> [Tasks for this exercise]:
[a] Using the McKinney article, explain in one to three sentences why Mayor George Fuller would not agree to Shemwell's proclamation.
[b] Answer these questions from the McKinney article:
(i) On what date did President Donald Trump issue the executive order on law enforcement standards?
(ii) What position does Leroy Armstrong hold?
(iii) With which organization did Chief Conley hold a virtual town hall?

[BEGIN Provided text]

McKinney Mayor George Fuller said he agreed with most of what Shemwell said in his proclamation, but that he did not agree with a declaration that “the state of Texas and its local governments have declared war on its Black and brown citizens,” he said.
“I happen to be part of a local government, and for me to agree to this proclamation would state that I think this local government had declared war on its Black and brown citizens,” Fuller said in an October interview. “It’s appalling to me to have those statements made and have those indictments of us as an elected body.”
In a virtual town hall with the Collin County chapter of the National Association for the Advancement of Colored People, Chief Conley said he has worked to build a culture in the police department “surrounded by basic fundamental human values.”
Now, with the police killing of George Floyd in late May fresh on everyone’s minds, community leaders, parents and youths are calling for continued conversations about race in McKinney following several protests.
‘Frustration and disenchantment’
On June 16, President Donald Trump issued an executive order that incentivizes law enforcement agencies to meet certain standards involving use-of-force and de-escalation and to provide accountability for doing so. The order was signed in light of the nationwide protests sparked by Floyd’s death.
For some, the protests are an expression of frustration and anger with the current justice system, said Leroy Armstrong, a pastor at First McKinney Baptist Church, and Floyd’s death in Minneapolis is the latest example.
“When it happens over and over and over and over again, it leads to a group of people having a sense of frustration and disenchantment with the system,” Armstrong said, “because the system is not working for them.”

[END Provided text]
[BEGIN Extracted entries]

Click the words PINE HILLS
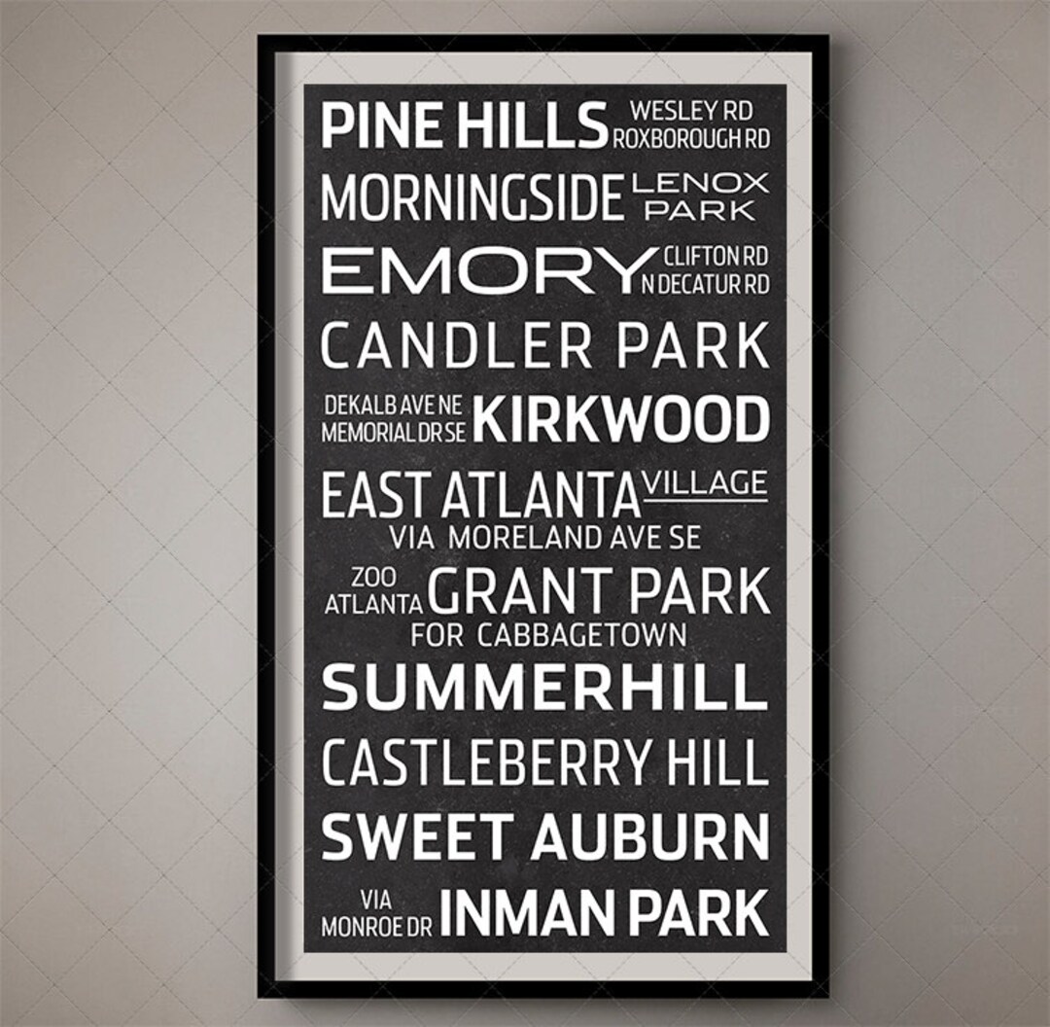tap(464, 127)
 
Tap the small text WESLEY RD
tap(691, 111)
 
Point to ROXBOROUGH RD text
tap(690, 139)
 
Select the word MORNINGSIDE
tap(472, 197)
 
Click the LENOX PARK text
tap(699, 195)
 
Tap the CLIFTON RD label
tap(715, 257)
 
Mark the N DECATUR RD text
tap(706, 284)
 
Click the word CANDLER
tap(456, 345)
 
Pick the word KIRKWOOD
tap(621, 420)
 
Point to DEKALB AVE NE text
tap(394, 406)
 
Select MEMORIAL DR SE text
tap(394, 433)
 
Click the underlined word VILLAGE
tap(705, 483)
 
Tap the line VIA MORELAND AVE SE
tap(544, 537)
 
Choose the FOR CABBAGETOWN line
tap(548, 636)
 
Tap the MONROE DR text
tap(376, 927)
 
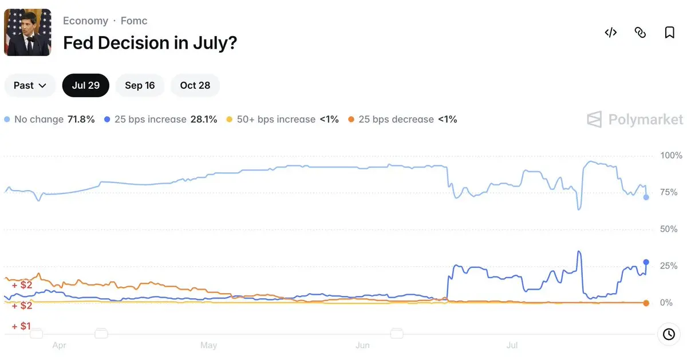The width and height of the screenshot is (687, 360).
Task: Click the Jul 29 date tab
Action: [85, 85]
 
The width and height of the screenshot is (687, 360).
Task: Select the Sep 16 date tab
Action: [140, 85]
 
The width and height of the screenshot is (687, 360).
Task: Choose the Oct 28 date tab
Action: [195, 85]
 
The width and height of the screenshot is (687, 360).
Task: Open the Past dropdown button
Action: [30, 85]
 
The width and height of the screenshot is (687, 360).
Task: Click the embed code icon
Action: [611, 32]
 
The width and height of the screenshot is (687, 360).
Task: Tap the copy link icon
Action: [640, 32]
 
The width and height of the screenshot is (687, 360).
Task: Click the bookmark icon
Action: [669, 32]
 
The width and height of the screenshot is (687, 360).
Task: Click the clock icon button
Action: [669, 334]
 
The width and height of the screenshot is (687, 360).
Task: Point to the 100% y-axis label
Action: [671, 155]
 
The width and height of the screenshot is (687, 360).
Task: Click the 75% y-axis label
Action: [669, 192]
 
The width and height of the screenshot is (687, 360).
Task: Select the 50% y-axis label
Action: [669, 229]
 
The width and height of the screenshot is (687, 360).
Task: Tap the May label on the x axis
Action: [208, 345]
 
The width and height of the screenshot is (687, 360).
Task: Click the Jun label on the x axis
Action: [362, 345]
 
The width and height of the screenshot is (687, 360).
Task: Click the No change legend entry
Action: [49, 119]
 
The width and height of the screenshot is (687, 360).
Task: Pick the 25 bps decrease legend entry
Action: [402, 119]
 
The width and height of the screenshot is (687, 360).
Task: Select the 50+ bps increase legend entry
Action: [282, 119]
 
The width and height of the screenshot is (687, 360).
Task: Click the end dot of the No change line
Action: [646, 197]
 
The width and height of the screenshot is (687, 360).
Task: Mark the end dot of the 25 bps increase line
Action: [646, 262]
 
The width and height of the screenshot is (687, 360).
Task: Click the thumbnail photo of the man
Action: [27, 32]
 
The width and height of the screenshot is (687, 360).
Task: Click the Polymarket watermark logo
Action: [635, 119]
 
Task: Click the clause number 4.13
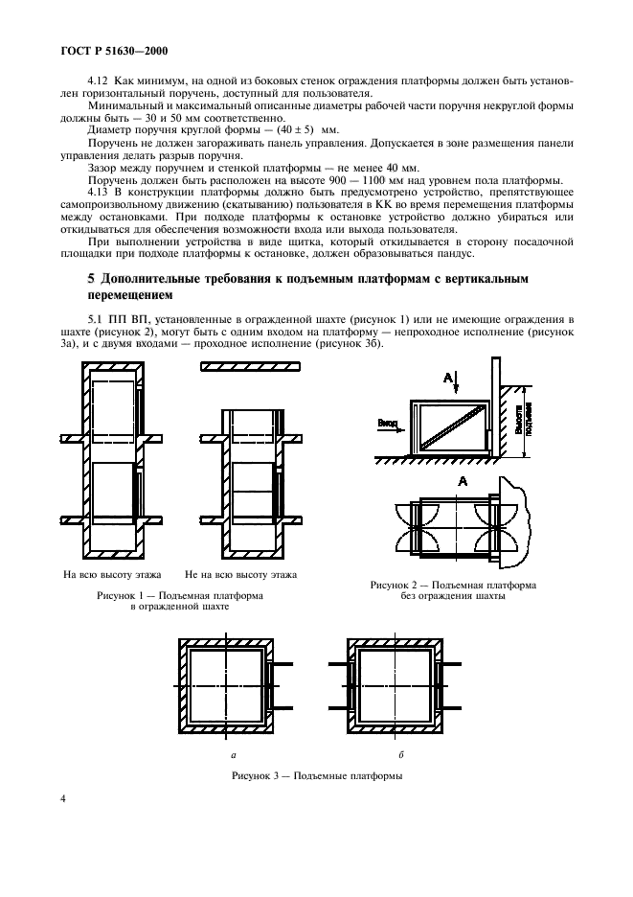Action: (x=99, y=193)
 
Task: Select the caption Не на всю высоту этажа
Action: (x=240, y=575)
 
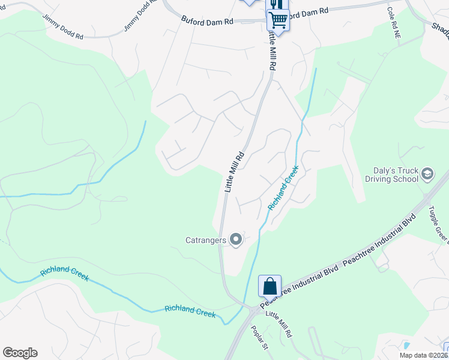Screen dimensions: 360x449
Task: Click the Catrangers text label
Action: pos(205,240)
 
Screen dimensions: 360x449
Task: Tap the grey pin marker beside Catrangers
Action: pos(236,240)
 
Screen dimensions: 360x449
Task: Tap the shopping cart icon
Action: pos(278,20)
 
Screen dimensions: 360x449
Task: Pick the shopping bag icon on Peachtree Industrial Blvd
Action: pos(270,286)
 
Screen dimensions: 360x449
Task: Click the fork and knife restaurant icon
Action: pos(276,4)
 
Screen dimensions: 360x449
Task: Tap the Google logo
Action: pos(20,353)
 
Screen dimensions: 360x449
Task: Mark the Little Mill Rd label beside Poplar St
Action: pos(279,324)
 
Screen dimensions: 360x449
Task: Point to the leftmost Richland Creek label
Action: pos(65,274)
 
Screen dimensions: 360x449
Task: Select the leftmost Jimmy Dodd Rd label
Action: pos(63,25)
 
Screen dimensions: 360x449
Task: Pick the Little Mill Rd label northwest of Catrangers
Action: pos(235,170)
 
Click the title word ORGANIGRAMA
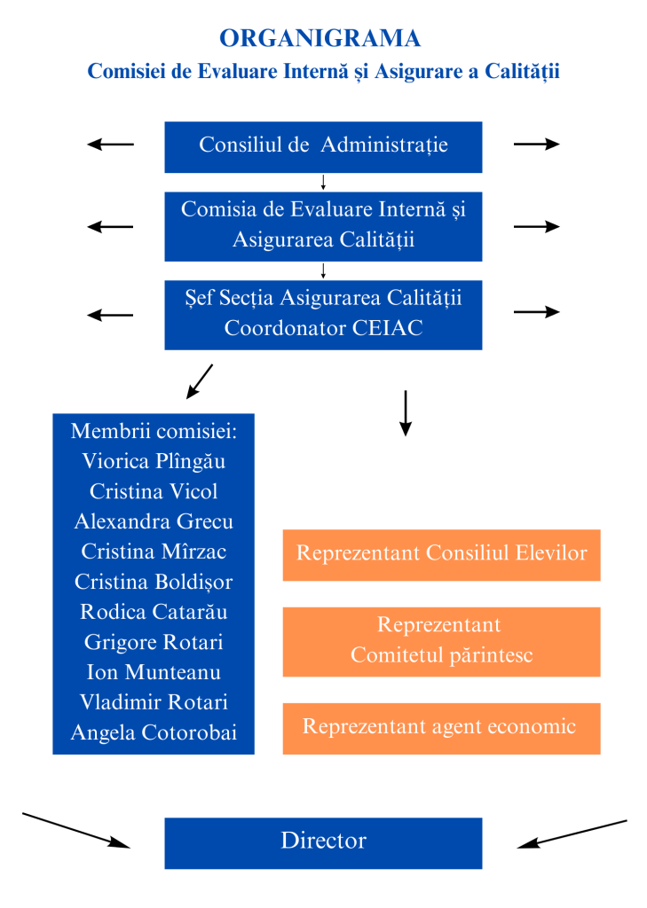[320, 38]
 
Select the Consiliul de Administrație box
[323, 146]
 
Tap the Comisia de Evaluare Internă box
[323, 225]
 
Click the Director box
[323, 842]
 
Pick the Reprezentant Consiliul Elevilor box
[441, 554]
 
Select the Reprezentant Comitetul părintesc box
[441, 641]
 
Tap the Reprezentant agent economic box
[441, 728]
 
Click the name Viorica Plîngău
[154, 461]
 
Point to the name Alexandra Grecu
[154, 521]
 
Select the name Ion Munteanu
[154, 672]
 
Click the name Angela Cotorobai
[154, 733]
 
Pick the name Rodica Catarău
[154, 612]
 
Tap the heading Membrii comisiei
[154, 431]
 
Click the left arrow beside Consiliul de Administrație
[110, 145]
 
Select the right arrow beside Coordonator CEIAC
[536, 311]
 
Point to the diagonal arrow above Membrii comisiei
[200, 380]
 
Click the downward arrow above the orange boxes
[406, 412]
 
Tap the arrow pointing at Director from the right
[572, 834]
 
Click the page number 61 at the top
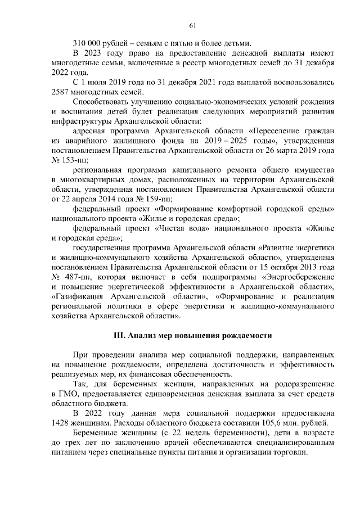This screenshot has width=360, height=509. click(192, 25)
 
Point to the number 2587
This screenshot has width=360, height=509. click(62, 92)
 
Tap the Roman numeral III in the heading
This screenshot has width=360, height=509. click(119, 336)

[END Extracted entries]

> [The results]:
[a] Fuller rejected its declaration that "the state of Texas and its local governments have declared war on its Black and brown citizens." As part of a local government, he said that agreeing would mean stating that his own government had declared war on those citizens, and he found such indictments of the elected body appalling.

[b]
(i) June 16
(ii) He is a pastor at First McKinney Baptist Church.
(iii) The Collin County chapter of the National Association for the Advancement of Colored People